Hierbei spielt das food-for-peace-Programm eine wichtige Rolle. Riesige Nahrungsmittelüberschüsse der amerikanischen Landwirtschaft müssen von Washington aufgekauft werden. Diese Überschüsse können nur zum Teil gelagert werden. Das Problem, wie man den Rest „mit Gewinn verschenken“ kann, wurde im Rahmen der Entwicklungshilfe gelöst. Etwa 30 Prozent der Wirtschaftshilfe für Entwicklungsländer kommen aus den Erlösen des Programms „Nahrungsmittel für den Frieden“. Diese Nahrungsmittel werden in Brasilien oder Pakistan, in Afrika und auf den Philippinen weit unter dem Preis verkauft, den die amerikanische Regierung ihren Farmern zahlen muß. Der Erlös ist – Transport- und Verwaltungskosten eingerechnet – immer noch groß genug, um nahezu ein Drittel der Aufwendungen für die Wirtschaftshilfe zu decken. Diese Wirtschaftshilfe macht ihrerseits etwa zwei Drittel der gesamten Entwicklungshilfe aus – das dritte Drittel ist Militärhilfe.

Nach dem Vorschlag Präsident Kennedys sollten im laufenden Geschäftsjahr rund 4,5 Milliarden Dollar für Entwicklungshilfe in den Haushaltsplan eingesetzt werden.
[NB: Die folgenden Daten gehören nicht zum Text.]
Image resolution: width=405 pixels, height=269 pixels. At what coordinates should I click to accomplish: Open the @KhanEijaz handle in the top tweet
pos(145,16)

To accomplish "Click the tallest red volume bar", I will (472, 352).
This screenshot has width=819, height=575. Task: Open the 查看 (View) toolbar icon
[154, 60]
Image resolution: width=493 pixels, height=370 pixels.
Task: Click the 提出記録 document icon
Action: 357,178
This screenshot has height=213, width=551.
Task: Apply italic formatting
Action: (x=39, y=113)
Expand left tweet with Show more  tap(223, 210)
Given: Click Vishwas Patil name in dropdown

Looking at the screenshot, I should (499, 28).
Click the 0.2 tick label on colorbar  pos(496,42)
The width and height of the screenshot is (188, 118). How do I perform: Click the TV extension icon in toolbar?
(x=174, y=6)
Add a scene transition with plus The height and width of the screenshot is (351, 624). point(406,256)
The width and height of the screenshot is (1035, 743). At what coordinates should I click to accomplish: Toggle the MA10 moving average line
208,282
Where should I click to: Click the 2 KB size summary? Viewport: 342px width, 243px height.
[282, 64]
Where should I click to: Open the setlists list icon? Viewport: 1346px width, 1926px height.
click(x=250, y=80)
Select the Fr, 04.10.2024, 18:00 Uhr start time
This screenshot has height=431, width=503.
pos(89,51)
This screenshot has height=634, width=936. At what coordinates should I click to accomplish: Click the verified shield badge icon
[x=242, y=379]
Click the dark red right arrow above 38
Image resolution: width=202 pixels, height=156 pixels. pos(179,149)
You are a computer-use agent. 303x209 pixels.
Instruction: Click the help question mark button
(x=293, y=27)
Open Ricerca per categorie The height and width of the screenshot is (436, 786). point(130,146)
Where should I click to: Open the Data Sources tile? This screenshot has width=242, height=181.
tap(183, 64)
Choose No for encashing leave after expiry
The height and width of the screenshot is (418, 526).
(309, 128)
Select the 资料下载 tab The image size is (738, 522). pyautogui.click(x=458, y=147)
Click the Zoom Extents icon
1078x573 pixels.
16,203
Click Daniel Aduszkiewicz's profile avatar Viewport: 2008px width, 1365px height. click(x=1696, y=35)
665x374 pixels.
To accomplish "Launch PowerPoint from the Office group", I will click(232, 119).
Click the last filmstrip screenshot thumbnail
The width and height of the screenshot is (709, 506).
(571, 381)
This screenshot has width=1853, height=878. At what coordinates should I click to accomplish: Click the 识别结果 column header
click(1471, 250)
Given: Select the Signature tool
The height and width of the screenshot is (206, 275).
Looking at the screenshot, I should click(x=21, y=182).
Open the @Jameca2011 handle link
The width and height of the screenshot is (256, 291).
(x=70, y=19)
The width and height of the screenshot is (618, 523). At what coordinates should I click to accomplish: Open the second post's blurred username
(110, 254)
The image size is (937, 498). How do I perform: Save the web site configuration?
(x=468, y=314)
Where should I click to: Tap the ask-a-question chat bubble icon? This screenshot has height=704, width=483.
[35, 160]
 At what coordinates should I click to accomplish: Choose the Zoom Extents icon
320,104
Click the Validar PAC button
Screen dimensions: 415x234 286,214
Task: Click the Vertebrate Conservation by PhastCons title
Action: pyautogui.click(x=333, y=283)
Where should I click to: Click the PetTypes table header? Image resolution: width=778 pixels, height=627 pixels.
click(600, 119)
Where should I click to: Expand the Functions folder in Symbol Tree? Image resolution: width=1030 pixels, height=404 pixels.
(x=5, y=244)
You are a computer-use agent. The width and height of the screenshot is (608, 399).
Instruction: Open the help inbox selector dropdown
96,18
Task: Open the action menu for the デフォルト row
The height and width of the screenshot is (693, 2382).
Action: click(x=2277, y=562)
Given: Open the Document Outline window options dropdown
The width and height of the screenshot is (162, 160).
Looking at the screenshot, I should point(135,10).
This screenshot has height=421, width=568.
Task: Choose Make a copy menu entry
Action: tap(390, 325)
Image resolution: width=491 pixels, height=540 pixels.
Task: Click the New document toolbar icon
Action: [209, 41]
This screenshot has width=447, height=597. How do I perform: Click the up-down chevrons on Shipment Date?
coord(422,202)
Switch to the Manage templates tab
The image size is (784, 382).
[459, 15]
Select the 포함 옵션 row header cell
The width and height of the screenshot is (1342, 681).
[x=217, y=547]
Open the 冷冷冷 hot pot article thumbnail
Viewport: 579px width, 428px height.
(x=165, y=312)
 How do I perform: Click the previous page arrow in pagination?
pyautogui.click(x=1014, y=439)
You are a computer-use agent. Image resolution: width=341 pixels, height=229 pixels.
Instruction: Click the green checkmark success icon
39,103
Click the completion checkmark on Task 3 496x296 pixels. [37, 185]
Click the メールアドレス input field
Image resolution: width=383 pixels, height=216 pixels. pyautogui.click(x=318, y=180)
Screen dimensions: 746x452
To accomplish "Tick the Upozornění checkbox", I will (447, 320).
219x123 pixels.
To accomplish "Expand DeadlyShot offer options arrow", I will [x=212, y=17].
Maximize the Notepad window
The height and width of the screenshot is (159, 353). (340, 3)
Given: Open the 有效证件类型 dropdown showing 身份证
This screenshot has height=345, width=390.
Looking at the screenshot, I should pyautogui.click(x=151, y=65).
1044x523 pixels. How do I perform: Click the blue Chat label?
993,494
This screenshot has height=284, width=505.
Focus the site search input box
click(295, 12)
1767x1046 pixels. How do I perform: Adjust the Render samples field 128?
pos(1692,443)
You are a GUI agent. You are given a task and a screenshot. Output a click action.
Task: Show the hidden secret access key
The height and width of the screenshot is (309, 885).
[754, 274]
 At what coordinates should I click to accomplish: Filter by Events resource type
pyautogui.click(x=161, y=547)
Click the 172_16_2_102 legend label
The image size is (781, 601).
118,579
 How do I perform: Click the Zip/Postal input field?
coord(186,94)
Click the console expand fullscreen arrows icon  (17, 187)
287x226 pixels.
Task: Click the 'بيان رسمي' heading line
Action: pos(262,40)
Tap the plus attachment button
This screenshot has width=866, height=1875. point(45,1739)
Dieser Vorschlag stieß schon zu Beginn des Jahres auf Widerstand. Der Auswärtige Ausschuß des Repräsentantenhauses schlug eine Kürzung auf rund vier Milliarden Dollar vor. Das Plenum des Hauses aber ließ nur noch 3,5 Milliarden übrig. Der Präsident reagierte außerordentlich heftig auf diese Kürzungen; von seinem Sommersitz Hyannis Port aus gab er eine geharnischte Erklärung ab. Er nannte die parlamentarischen Entscheidungen „kurzsichtig, unverantwortlich, auf gefährliche Weise parteipolitisch gefärbt, erschütternd, gedankenlos“. Vor den Kameras und Mikrophonen an der atlantischen Küste war er flankiert von General Lucius D. Clay und David Bell, dem Direktor der Auslandshilfe. Alle drei Herren blickten grimmig drein.